WRITTEN PROBLEM:
Copy the lines from the one containing "You are a computer-use agent." through the one containing "point(508,36)", inclusive, renaming "button" to "icon" and leaving everything else unchanged.

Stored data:
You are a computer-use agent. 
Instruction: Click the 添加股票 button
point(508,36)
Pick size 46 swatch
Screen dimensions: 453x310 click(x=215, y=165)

==

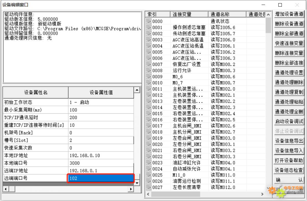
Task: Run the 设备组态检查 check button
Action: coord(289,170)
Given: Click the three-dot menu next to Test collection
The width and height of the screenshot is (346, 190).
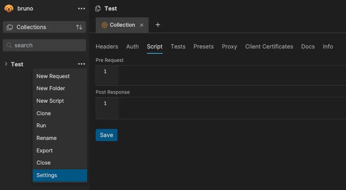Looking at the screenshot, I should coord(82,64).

OUTPUT BELOW:
You are a computer-use agent. 
Instruction: Click the 添加股票 icon
point(508,36)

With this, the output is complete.